Mangeoire, top départ !

Cette année, une longue période très ensoleillée a permis aux oiseaux de parfaire leur silhouette grassouillette pour affronter l’hiver. Un léger refroidissement a ensuite pris le relais sans pour autant figer la nourriture, laissant aux piafs la possibilité de se régaler de baies et graines sauvages. Il nous a donc fallu patienter…

Ce week-end, dame nature a enfin recouvert d’un manteau de neige une grande partie de la nourriture disponible, donnant, sans équivoque, le top départ du nourrissage qu’il ne faudra pas interrompre jusqu’au printemps prochain.

Aider les oiseaux à passer l’hiver n’a que peu d’intérêts, si c’est pour participer davantage à la déforestation du bout du monde, et au dérèglement climatique : alors faites simple et local, c’est l’idéal.

On met quoi dans la mangeoire à oiseaux ?

Des noix et noisettes récoltées au cours de vos balades d’automne donnant un but à ces promenades lorsqu’on a du mal à s’extirper de nos maisons trop douillettes pour aller prendre l’air.

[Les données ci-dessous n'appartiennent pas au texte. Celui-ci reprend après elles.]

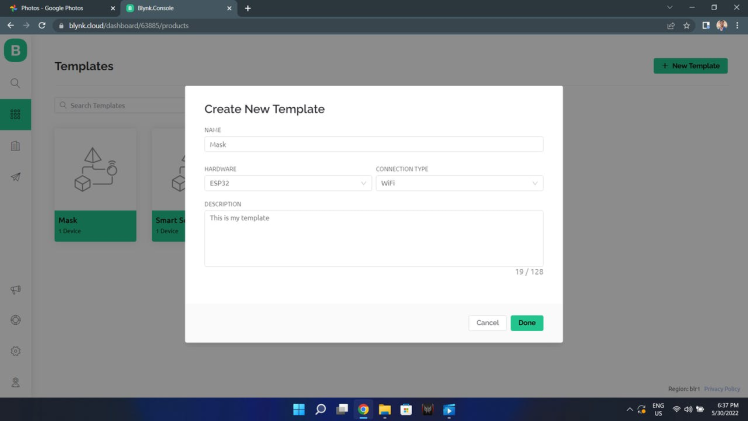Select the Templates grid icon in the sidebar
The image size is (748, 421).
point(15,114)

Du tournesol, local, de préférence bio, acheté à l’agriculteur du coin, ou à la LPO. Ainsi, cette action n’aidera pas que les oiseaux du jardin mais participera à une économie locale qui a du sens.

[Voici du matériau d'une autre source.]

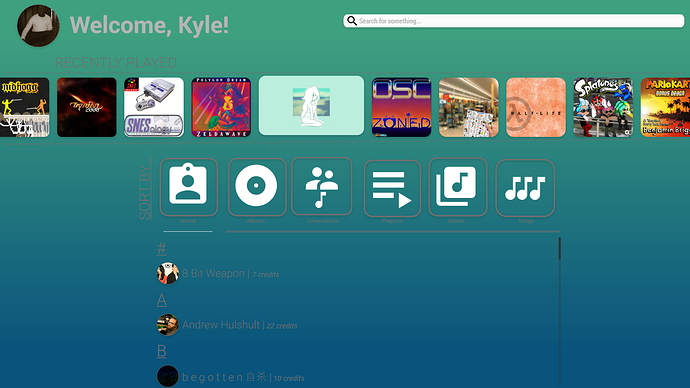Select the Compilations sort icon
Viewport: 690px width, 388px height.
322,187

Aider les oiseaux à passer l’hiver, c’est observer la nature pour comprendre ses besoins et faire le tri parmi une offre de plus en plus diversifiée qui n’engraisse pas seulement les oiseaux…

Naturellement, les oiseaux sédentaires se sont adaptés à une modification de leur régime alimentaire l’hiver, contraints, par les conditions climatiques, à faire sans apports carnés. Respectons ce cycle naturel. Un peu comme aujourd’hui il ne nous viendrait pas à l’idée de manger des tomates en hiver, il est contre nature de donner des vers de farine déshydratés et de la graisse animale à nos petits protégés ailés en cette période. En fait, ne faisons pas rentrer la nature dans notre société de consommation mais au contraire rapprochons-nous d’elle, pour revenir à l’essentiel.